Severe Acute Respiratory Syndrome (SARS) emerged in 2002-03 in southern China. At the time, the origin of the agent that caused the syndrome, the SARS coronavirus (SARS-CoV), remained elusive.
The pandemic killed 774 of the 8094 people infected, a case fatality ratio of almost 10 per cent.
With cases diagnosed across the world, the pandemic had an impact on international travel, tourism and trade.
In 2005 collaborative research involving four CSIRO scientists and other researchers from Australia, China and the United States found that bats are highly likely to be the natural host of the virus responsible for SARS.
The authors reported that some species of bats were the natural host of coronaviruses closely related to those responsible for the SARS outbreak. Such viruses, termed SARS-like coronaviruses (SL-CoVs), display greater genetic variation than SARS-CoV isolated from people or from civet cats.
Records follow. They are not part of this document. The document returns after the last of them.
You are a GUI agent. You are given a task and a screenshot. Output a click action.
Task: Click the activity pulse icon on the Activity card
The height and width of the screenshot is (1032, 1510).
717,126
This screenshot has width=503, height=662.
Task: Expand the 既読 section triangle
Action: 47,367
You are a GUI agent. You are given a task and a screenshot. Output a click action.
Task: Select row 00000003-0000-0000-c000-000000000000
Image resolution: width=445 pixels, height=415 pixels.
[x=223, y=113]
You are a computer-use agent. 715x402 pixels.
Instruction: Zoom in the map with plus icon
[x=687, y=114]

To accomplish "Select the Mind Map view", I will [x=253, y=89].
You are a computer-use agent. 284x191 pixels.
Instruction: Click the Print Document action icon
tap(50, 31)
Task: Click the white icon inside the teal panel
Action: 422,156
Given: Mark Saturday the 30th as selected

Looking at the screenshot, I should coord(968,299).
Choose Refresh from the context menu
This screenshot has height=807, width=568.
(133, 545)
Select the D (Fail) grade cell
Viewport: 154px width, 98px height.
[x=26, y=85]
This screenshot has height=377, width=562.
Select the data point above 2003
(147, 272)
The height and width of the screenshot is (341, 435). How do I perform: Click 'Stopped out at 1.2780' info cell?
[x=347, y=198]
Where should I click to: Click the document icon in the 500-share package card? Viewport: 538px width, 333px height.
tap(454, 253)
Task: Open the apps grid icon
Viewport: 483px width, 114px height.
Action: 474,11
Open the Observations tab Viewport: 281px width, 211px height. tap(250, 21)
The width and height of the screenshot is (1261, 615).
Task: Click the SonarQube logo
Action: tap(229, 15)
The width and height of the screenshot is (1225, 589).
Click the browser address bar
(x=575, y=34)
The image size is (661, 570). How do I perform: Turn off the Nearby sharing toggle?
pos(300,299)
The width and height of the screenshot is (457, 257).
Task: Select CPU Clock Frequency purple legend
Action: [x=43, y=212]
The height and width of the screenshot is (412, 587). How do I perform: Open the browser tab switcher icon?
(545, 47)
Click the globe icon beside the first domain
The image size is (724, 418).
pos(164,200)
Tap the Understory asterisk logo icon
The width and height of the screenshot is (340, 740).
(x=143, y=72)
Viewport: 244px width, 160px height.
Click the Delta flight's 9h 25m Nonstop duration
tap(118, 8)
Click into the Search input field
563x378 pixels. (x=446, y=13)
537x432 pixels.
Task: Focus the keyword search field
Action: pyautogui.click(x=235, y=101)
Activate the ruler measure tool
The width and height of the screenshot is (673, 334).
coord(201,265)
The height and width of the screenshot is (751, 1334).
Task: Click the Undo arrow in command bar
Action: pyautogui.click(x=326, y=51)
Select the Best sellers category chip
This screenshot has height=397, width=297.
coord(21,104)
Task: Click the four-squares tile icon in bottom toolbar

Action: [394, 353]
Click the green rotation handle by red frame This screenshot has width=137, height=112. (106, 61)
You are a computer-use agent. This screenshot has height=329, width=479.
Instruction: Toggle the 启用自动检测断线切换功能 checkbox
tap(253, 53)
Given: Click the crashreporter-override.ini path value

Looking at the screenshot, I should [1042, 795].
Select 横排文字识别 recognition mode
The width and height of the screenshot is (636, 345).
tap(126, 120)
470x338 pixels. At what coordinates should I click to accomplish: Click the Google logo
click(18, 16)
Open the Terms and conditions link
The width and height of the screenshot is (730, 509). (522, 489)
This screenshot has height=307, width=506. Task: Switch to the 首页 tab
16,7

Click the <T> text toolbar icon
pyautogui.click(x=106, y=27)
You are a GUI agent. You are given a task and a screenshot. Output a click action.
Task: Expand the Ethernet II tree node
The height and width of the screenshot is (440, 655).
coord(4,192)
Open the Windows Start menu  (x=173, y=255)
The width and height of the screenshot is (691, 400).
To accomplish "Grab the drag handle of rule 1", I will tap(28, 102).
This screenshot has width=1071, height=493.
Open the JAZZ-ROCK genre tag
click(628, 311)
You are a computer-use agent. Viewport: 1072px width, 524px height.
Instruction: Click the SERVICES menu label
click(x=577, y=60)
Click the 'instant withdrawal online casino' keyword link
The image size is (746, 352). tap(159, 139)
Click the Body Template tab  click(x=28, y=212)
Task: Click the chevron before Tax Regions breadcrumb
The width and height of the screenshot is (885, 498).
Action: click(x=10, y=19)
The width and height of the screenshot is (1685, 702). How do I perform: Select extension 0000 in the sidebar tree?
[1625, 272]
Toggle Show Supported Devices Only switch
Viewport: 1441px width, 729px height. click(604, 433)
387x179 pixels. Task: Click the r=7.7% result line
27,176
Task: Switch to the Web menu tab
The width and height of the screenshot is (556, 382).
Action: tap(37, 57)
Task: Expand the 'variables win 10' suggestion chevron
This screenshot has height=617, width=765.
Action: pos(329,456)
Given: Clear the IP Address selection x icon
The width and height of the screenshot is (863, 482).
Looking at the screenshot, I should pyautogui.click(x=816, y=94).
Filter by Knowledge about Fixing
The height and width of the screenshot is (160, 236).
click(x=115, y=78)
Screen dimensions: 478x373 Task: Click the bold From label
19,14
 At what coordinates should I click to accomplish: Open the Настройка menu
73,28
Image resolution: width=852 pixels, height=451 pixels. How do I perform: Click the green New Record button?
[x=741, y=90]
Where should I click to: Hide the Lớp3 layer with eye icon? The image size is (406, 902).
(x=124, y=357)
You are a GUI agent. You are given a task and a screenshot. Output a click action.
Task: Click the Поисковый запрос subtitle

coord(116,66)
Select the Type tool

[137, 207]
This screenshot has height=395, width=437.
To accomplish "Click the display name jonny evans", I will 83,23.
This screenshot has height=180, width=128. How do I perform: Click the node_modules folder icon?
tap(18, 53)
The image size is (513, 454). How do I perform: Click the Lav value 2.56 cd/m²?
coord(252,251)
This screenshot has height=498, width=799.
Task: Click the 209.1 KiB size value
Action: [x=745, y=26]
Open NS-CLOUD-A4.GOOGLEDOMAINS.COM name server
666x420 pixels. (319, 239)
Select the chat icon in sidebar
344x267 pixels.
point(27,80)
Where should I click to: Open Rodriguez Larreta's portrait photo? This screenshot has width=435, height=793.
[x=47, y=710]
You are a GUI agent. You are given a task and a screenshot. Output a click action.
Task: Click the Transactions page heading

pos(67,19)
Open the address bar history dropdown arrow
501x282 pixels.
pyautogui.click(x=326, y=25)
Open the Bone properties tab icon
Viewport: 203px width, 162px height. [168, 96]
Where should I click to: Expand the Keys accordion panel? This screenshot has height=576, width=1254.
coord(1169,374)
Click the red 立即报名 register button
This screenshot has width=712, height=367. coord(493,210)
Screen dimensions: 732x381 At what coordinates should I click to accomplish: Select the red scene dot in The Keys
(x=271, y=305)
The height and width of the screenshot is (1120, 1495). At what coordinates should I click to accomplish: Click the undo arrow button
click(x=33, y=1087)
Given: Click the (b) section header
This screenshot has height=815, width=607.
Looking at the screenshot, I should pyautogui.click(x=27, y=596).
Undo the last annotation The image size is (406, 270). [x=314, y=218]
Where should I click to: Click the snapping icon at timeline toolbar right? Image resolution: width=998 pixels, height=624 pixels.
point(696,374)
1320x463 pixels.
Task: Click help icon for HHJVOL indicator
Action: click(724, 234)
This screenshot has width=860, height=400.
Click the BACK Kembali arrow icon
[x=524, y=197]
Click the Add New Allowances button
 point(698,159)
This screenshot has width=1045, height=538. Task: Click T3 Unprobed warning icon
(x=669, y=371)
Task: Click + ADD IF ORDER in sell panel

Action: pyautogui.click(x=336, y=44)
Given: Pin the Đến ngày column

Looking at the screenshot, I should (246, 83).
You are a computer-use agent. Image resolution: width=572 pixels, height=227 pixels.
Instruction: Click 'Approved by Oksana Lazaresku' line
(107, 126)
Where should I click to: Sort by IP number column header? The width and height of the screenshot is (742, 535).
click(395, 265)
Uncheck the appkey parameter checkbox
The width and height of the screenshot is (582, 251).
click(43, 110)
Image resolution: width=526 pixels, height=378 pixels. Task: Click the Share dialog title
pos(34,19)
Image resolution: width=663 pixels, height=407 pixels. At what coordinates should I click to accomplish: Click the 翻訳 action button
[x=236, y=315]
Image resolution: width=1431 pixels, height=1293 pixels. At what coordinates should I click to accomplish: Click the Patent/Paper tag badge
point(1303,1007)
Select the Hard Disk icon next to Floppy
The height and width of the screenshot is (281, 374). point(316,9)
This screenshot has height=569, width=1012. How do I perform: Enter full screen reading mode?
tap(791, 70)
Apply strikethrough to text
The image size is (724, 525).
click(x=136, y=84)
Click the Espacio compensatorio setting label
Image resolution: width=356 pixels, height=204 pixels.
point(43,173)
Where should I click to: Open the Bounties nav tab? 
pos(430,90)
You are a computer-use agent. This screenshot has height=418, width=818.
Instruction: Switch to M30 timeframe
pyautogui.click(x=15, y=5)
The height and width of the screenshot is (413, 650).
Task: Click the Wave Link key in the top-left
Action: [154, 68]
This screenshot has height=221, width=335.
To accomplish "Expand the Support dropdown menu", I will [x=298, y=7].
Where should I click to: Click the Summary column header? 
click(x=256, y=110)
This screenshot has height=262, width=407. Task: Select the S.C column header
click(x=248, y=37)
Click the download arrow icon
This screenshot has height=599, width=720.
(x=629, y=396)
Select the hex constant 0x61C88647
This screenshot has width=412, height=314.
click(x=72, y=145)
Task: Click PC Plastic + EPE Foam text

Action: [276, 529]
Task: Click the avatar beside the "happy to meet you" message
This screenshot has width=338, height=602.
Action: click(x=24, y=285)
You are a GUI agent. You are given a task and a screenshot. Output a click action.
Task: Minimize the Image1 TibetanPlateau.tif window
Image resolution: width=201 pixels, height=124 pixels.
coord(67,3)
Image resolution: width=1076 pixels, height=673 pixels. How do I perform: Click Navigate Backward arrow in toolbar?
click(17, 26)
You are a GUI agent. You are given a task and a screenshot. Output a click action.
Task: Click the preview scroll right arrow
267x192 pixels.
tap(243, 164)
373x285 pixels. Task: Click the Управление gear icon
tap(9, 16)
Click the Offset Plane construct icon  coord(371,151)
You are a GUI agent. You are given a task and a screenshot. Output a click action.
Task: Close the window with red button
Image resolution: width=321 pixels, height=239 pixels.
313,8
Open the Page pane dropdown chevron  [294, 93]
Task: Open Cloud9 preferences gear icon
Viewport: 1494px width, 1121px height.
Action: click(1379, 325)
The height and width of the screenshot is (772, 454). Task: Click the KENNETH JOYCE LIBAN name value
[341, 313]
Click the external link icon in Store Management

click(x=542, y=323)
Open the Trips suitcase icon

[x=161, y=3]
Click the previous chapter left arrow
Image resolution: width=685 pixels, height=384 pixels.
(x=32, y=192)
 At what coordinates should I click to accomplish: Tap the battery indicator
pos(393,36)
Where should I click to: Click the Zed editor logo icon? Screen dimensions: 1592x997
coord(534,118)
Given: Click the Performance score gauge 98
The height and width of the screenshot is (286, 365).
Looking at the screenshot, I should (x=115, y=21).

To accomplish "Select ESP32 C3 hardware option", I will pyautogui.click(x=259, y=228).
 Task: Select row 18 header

The human and civet isolates of SARS-CoV nestle phylogenetically within the spectrum of SL-CoVs, indicating that the virus responsible for the SARS outbreak was a member of this coronavirus group.
The results were published in the journal Science in 20051.
Bats confirmed as SARS origin
In 2013 a team of international scientists, led by Professor Shi Zhengli from Wuhan Institute of Virology, Chinese Academy of Sciences and CSIRO scientist Professor Linfa Wang, isolated a very close relative of SARS-CoV from horseshoe bats in China, confirming them as the origin of the virus responsible for the 2002-3 pandemic.
The results were published in the prestigious journal Nature. This finding will help governments design more effective prevention strategies for SARS and similar epidemics.
While researchers globally have previously used genetic sequencing to demonstrate that bats are the natural reservoirs of SARS-like CoVs, this is the first time live virus was successfully isolated from bats to definitively confirm them as the origin.
The team successfully isolated a SARS-like CoV, named SL-CoV WIV1, directly from faecal samples of Chinese Horseshoe bats using the world renowned bat virus isolation methodology developed by scientists at CSIRO’s Australian Centre for Disease Preparedness in Geelong.
Horseshoe bats are found around the world, including Australia and play an important ecological role. Their role in SARS-CoV transmission highlights the importance of protecting the bat’s natural environment so they are not forced into highly populated urban areas in search of food.
This work is part of CSIRO's ongoing commitment to protect Australia from biosecurity threats posed by new and emerging infectious diseases.